Espenshade and the other newly inducted ASCB fellows will be recognized in December at a joint meeting of the ASCB and the European Molecular Biology Organization.
Starbird honored for work with postdoc group and beyond
Chrystal Starbird in July was recognized by the Yale Black Postdoctoral Association, which she co-founded, and the Yale School of Medicine Office of Diversity, Equity and Inclusion for her leadership, mentorship and DEI service. She received the YBPA Distinguished Service Award in DEI at a ceremony near campus.
Starbird is a member of the American Society for Biochemistry and Molecular Biology’s 2022 cohort of MOSAIC (Maximizing Opportunities for Scientific and Academic Independent Careers) scholars. She earned her undergraduate degree at the University of North Carolina at Chapel Hill and her Ph.D. at Vanderbilt University before joining Kathryn Ferguson’s lab as a postdoc at Yale. In February, she’ll be starting her own lab at the UNC School of Medicine, where she’ll be studying the structural changes associated with activation of receptor tyrosine kinases.
“Being a part of the YBPA and working with the Office of DEI was one of the greatest privileges of my career, and I am so honored to be selected by such an outstanding and inspiring group of leaders for this award,” she told ASBMB Today. “As I told them during my acceptance speech, we have started something important and this is just the beginning.”
Withers wins RSC Haworth lectureship
Stephen Withers, a bio-organic chemist at the University of British Columbia, in August won the 2022 Haworth Memorial Lectureship, an honor bestowed by the Royal Society of Chemistry.
Withers’ lab studies enzymes involved in glycoside cleavage and synthesis, with special emphasis upon their mechanisms. He has numerous other honors to his name, including the Rutherford Medal of the Royal Society of Canada, the Hoffman LaRoche Award of the Canadian Society for Chemistry and the Whistler Award of the International Carbohydrate Organisation.

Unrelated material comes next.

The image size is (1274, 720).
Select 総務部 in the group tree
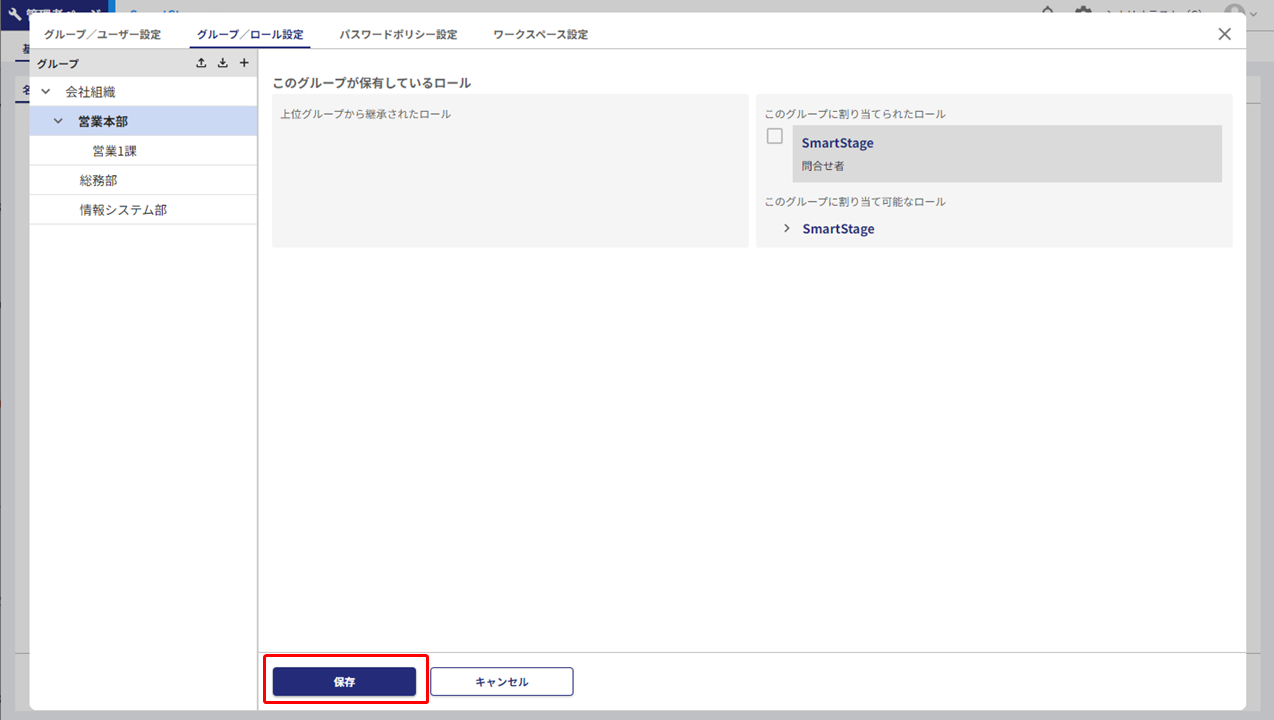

The lectureship is named for Norman Haworth, a former president of the society, and “is awarded for sustained, internationally recognized contributions to carbohydrate chemistry,” according to a news release. The RSC Carbohydrate Group administers the biannual award, and the lecture is presented at its autumn meeting. Withers joined UBC in 1982 and has served as director of its Centre for High-Throughput Biology.
Bielinsky becomes UVA department leader
Anja Katrin Bielinsky will take the helm this month as chair of the University of Virginia School of Medicine’s Department of Biochemistry and Molecular Genetics.
In a news release over the summer, UVA Health’s chief executive officer, K. Craig Kent, said: “Professor Bielinsky’s credentials as an academic researcher are impeccable. Her work has provided important insights into the fundamental causes of cancer. But she has also demonstrated a deep commitment to mentorship, leadership and collaboration throughout her career.”
Bielinsky earned her bachelor’s, master’s and doctorate at Heinrich Heine University in Düsseldorf, Germany. She completed postdoctoral research at Brown University before becoming a faculty member at the University of Minnesota, Twin Cities. In addition to teaching and conducting research at UMN, she has served as the associate dean for foundational science and gender equity at the medical school. Bielinsky studies DNA replication. Over the years, she has been a fellow, and later a scholar, of the Leukemia and Lymphoma Society and a scholar of the American Cancer Society.Bielinsky succeeds David Auble, an American Society for Biochemistry and Molecular Biology member who has been interim chair of the UVA department since March 2021.